Gilles Bazelaire, celui qui décloisonnait les mondes

©KIKK

L’homme qui se cache derrière le KIKK Festival, qui débute ce jeudi à Namur, est un homme éclaté. Un touche-à-tout curieux et sans limite dans son appétence pour l’innovation et le monde en général.

"J’adore voyager. Mais j’aime autant visiter des endroits inconnus que revenir dans des lieux connus comme cette microstation de ski italienne où l’on retourne chaque année en famille", explique Gilles Bazelaire. Le fondateur du KIKK Festival à Namur est un millénial, un "homme éclaté", dit-il. "Je m’intéresse à toutes sortes de choses et je suis vite excité par l’innovation", avoue ce père de famille, vice-président du club de Hockey de Namur où il est né il y a 42 ans.

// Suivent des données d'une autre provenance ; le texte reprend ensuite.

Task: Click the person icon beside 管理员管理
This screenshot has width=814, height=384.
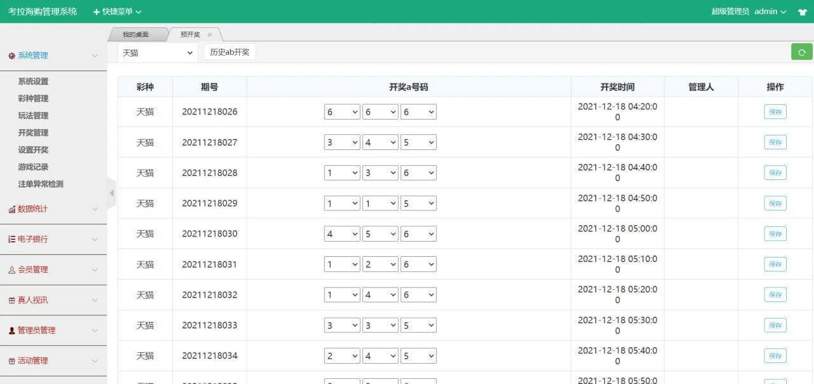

Impossible de faire rentrer ce web designer de formation dans une case en particulier. S’il a travaillé pendant dix ans à Bruxelles dans diverses entreprises après ses études à l’école 75, Gilles Bazelaire et son frère Mathieu, qui fait aussi partie de l’aventure Dogstudio, sont des geeks purs et durs. "On a toujours aimé chipoter, reconnaît-il. Quand Flash est sorti à l’époque, on a commencé à créer toutes sortes de sites internet." Les premiers clients sont conquis.

Dogstudio à Chicago

Il y a environ une dizaine d’années, alors qu’il revient de Paris avec son ami Gaetan, Gilles Bazelaire et son comparse ont l’idée de créer Dogstudio, une agence digitale qui propose des solutions haut de gamme aux entreprises pour leur campagne de communication et/ou pour rebrander leur image. Ses clients sont principalement issus des secteurs du luxe, du divertissement, de la culture et de la biotech. L’entreprise, qui compte 7 associés, emploie aujourd’hui une trentaine de personnes et devrait réaliser un chiffre d’affaires de 3 millions d’euros en 2017.

Il y a un an et demi, la société a levé quelque 400.000 euros auprès de Wallimage pour accélérer son développement international. "La Belgique représente 65% de nos activités, commente Gilles Bazelaire. Le reste est à l’étranger, principalement le Moyen-Orient et les Etats-Unis." Il y a trois mois, Dogstudio a ouvert un bureau à Chicago. "C’est assez logique comme choix, c’est un pôle d’attractivité vraiment intéressant en termes de sciences, d’arts et d’industries", estime Gilles Bazelaire.

Œuvres en mouvement

En 2010, Gilles Bazelaire confonde également Superbe, un studio hybride spécialisé dans les installations interactives. "Le digital accélère un peu tout, commente Gilles Bazelaire. L’idée qui préside au développement de tous nos projets, que ce soit chez Dogstudio ou Superbe, c’est d’ouvrir toujours plus le champ des possibilités. On ne se fixe aucune limite."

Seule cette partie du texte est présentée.